[BEGIN Text extract]
I've been a programmer now for the better part of 15 years. In between that time I've taken on other roles, such project manager, Chief Technology Officer, bootcamp instructor and startup co-founder. But the majority of that time has been spent behind the keyboard behind a black screen with colorful text attempting to solve tomorrow's problems. But that wasn't always the case. Early on in my career during my first actual paying job as a programmer, things were very challenging and I could not wait to go home to recover from the day.
At this current stage in my career, coding is second nature. I don't struggle with it anymore and can visualize solutions to problems or tasks relatively quickly before I touch the keyboard. And in fact, most of the time, I don't think about the solution until I am in front of the keyboard ready to begin solving that problem. And a solution is always found eventually as I type away and pattern match my way forward towards some end goal.
The following are a few of the many habits that I have learned and implemented during the past decade that have helped me greatly in getting better at writing code, and in problem solving in general. Whether you are early in your career or have been at it for a while, you will find something useful in this post.
1. Building something really complex
Anybody can read a quick guide to HTML and get a static page up and running in under an hour. In fact, that's the very first thing that I did years ago. And I was proud of this accomplishment. So much so that I kept building static websites with random text and images scattered around them. Mainly because it was relatively simple to do and I could do it for hours on end and show it to people, both friends and potential employers.
But as with anything in life, we need complexity and challenge in order to get better at things and to grow. We need to see what works, what doesn't work, and really what we don't know and have never thought about just yet. So I began to build out an idea that I had for some time, but that I didn't know how to even begin to work out.
I wanted to build an online community for a certain music band that I was a fan of at the time. Similar to MySpace, but more personal. As soon as I had the thought, a million other ones followed it. This community would allow people to befriend each other (somehow) and to send messages, review albums, share lyrics, etc.
The main challenge here was that I had no idea how to do any of these things. I knew how to write code to some extent, but I didn't know how to architect anything just yet. Database design was still relatively new to me and I didn't know the concepts of messaging or authentication. So I began to work on this pet project day in and day out for months after my job. After about 6 months, gallons of coffee, hundreds of hours of online research, I had a fully functional beta version to launch.
To this day, I give credit to that project for catapulting my coding career. Everything just seemed so much easier once this project was completed. My job was easier and new ideas formed quicker, probably because in building out this idea, I had to overcome hundreds upon hundreds of hurdles in order to get to completion.
[END Text extract]
[BEGIN Supplied data]
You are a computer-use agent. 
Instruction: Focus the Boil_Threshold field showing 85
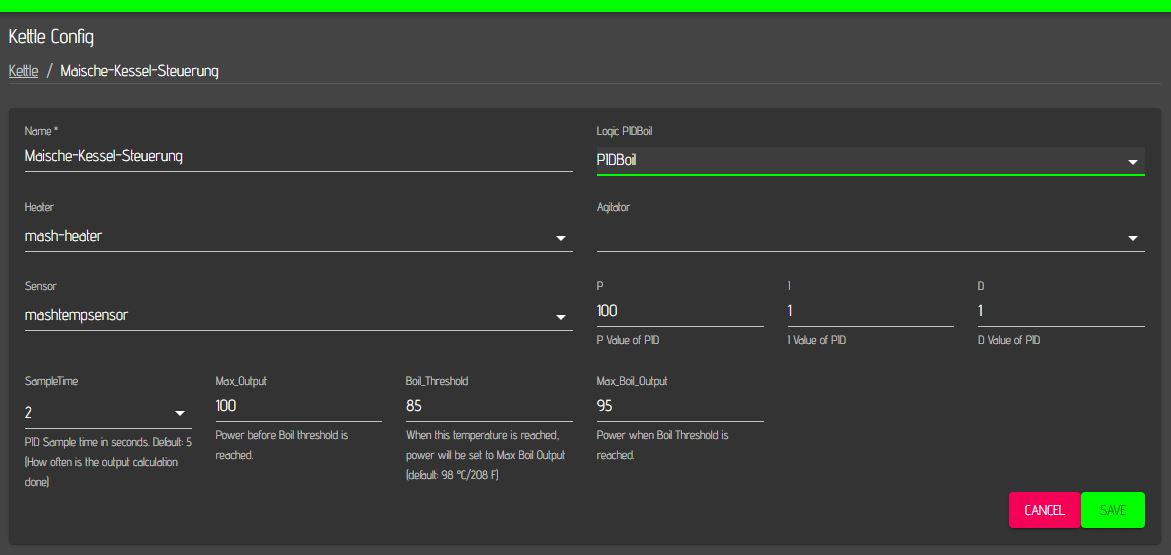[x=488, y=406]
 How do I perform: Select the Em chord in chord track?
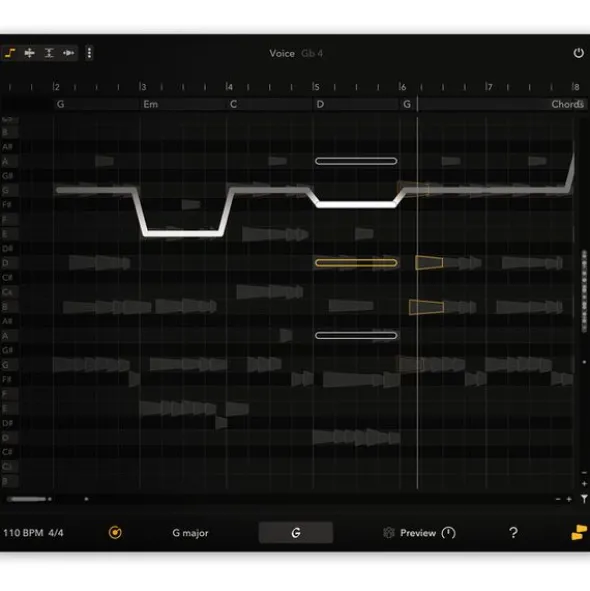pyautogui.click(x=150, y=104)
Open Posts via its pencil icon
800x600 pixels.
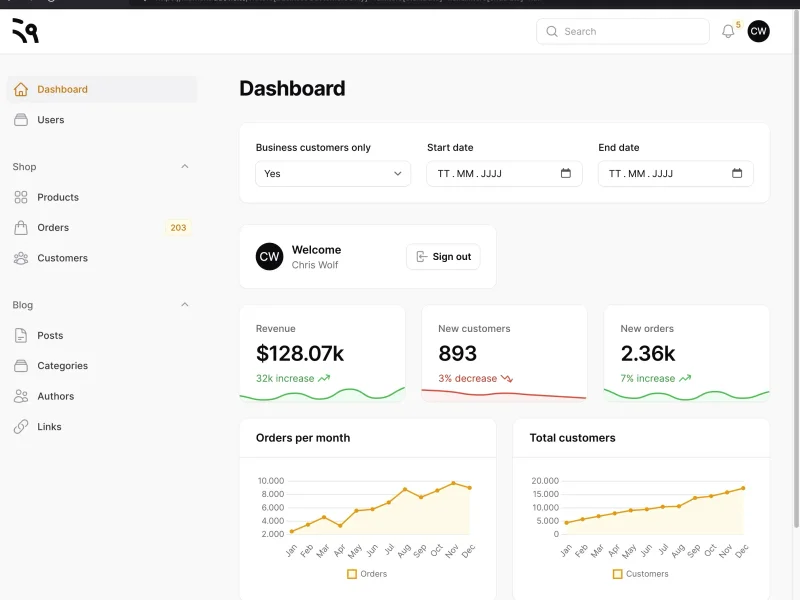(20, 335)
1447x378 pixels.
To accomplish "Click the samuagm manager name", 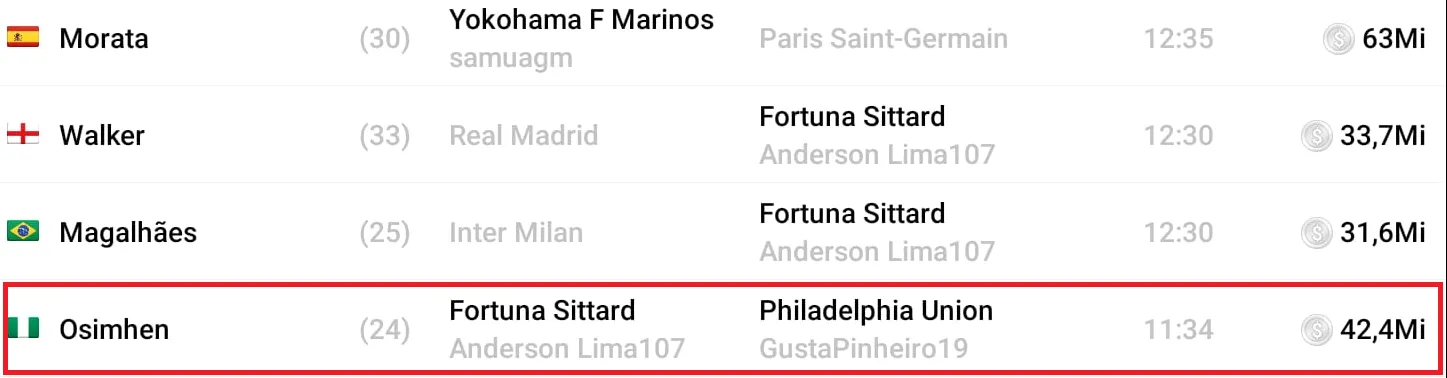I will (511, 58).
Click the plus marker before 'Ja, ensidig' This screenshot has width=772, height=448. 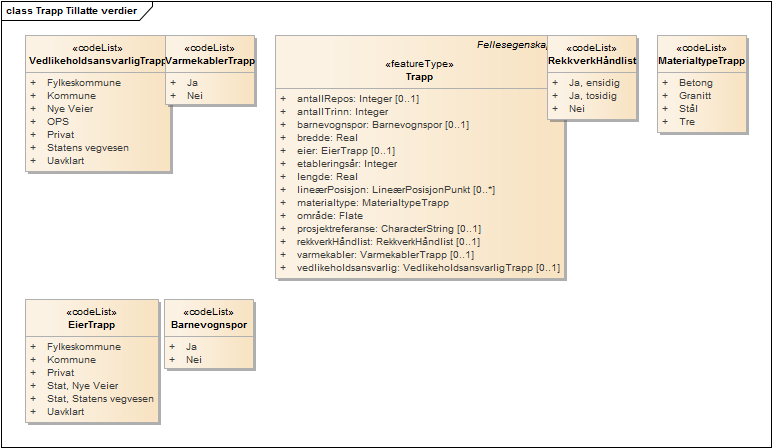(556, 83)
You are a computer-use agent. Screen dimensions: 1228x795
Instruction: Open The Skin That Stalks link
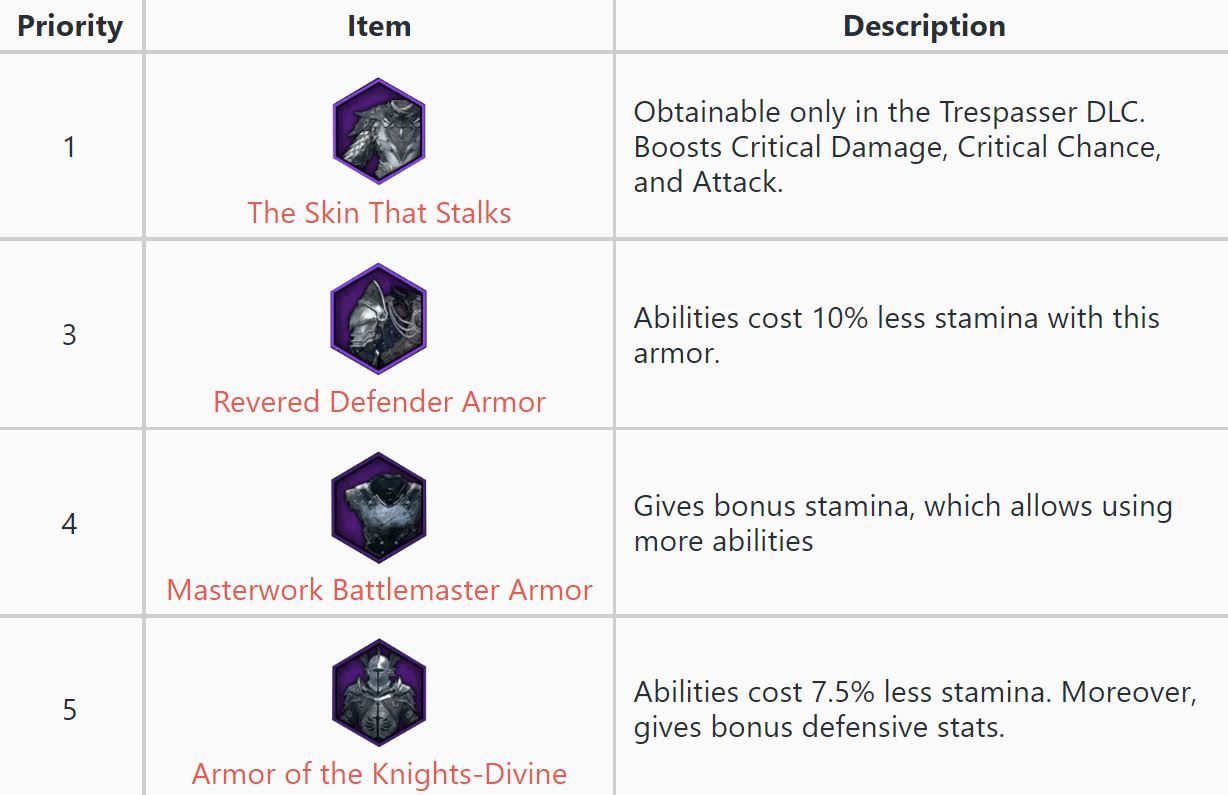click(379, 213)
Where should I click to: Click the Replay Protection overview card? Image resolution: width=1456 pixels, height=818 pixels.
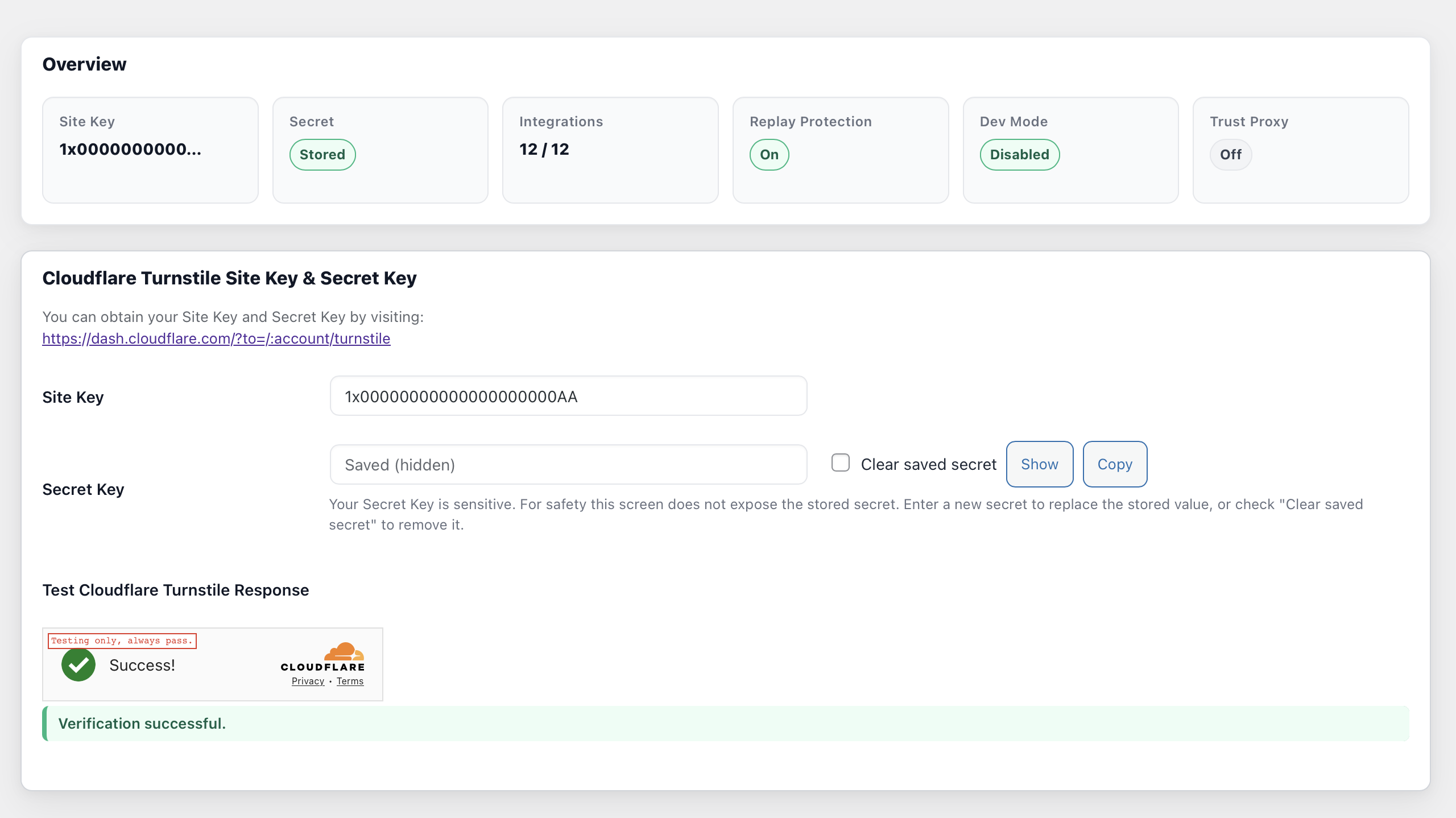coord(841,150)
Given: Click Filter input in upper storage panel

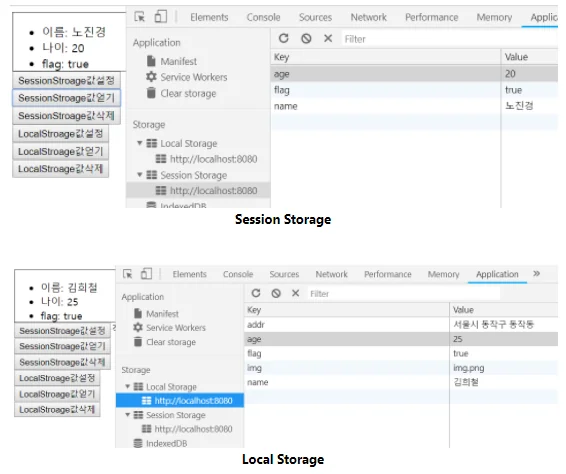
[END Supplied data]
### Challenge 1
In the post about coding habits, transcribe the passage from "The main challenge" up to and including "version to launch.".
### Challenge 2
According to the post about coding habits, why did the writer keep building static websites after getting the first one online? Answer in one to three sentences.
### Challenge 3
Continue the post about coding habits from where it stops.
The entries have no connection to the post about coding habits.

### Reply 1
The main challenge here was that I had no idea how to do any of these things. I knew how to write code to some extent, but I didn't know how to architect anything just yet. Database design was still relatively new to me and I didn't know the concepts of messaging or authentication. So I began to work on this pet project day in and day out for months after my job. After about 6 months, gallons of coffee, hundreds of hours of online research, I had a fully functional beta version to launch.

### Reply 2
Building them was fairly simple and could be done for hours on end. The writer could also show the results to people, both friends and potential employers.

### Reply 3
I ran the website for a few years with relatively high success. Eventually, due to job constraints I ended up having to abandon the project, which you can read more about here, and decided to focus more on my career.
2. Ask people that know more than you
I was lucky during this time because I had just landed my first programming job, and so, I was surrounded by a team of very talented programmers every single day. And while I didn't out right ask them to build my new amazing website for me, I did ask them questions about how to go about doing certain things. Something that would have otherwise taken me weeks only took days after that. This also made it much more exciting to head in to work the next day, as I knew that I was going to be able to solve the challenges that I faced the day before.
These days, we don't have to wait until we get to work to ask questions. The odds of there being a question that no one has asked except you is relatively low. It's possible. Just not likely. Particularly if you are early on in your career. I have seen the most obscure and complex issues resolved online by amazing groups of strangers on StackOverflow.
3. Throw away your old code
This was the hardest part that I personally faced when getting better at writing code. But it's a must. If you are working with code that you wrote 5 years ago and refusing to update it, odds are that you are severely hindering your overall progress and working with outdated patterns and standards. Make it a practice to review your code frequently, and to really just delete anything that isn't being used. Don't comment it out because you like the for loop. The for loop is commented out because it didn't work. It didn't accomplish its goal, that's why it is commented out.
10 years ago we didn't have a free cloud-based repository such as GitHub at our disposal. Source control was pricey and complex to use, with locking and unlocking mechanisms. These days, we've figured out these problems and made it simple enough that anybody can set up a repo with their code on it. So delete your code, because it's never really deleted anyway. It will always be waiting for you on the cloud.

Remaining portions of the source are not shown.